## Directions
Write out exactly the lines of the entries below from the one holding "Open the EventArgs" to the one holding "Task: Click the You", inclusive, and leave out all other lines.

:: Provided information

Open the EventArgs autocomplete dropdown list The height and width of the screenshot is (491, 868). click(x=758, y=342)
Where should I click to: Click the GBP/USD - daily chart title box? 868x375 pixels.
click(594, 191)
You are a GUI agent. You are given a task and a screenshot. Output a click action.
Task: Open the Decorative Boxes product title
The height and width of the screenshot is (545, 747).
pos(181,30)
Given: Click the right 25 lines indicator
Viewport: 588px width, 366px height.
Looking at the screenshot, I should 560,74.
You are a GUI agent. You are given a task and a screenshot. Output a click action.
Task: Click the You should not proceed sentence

::::
:: Provided information

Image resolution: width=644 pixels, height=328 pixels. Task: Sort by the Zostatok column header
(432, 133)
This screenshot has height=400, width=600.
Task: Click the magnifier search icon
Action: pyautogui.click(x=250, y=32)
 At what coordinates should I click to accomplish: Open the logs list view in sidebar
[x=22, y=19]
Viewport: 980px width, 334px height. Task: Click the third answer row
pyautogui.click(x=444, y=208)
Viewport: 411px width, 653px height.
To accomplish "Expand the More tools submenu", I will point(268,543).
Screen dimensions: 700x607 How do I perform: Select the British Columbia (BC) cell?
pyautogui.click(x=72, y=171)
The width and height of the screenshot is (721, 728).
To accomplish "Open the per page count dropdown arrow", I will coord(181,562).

::::

## Task output
Open the EventArgs autocomplete dropdown list The height and width of the screenshot is (491, 868). click(x=758, y=342)
Where should I click to: Click the GBP/USD - daily chart title box? 868x375 pixels.
click(594, 191)
You are a GUI agent. You are given a task and a screenshot. Output a click action.
Task: Open the Decorative Boxes product title
The height and width of the screenshot is (545, 747).
pos(181,30)
Given: Click the right 25 lines indicator
Viewport: 588px width, 366px height.
Looking at the screenshot, I should 560,74.
You are a GUI agent. You are given a task and a screenshot. Output a click action.
Task: Click the You should not proceed sentence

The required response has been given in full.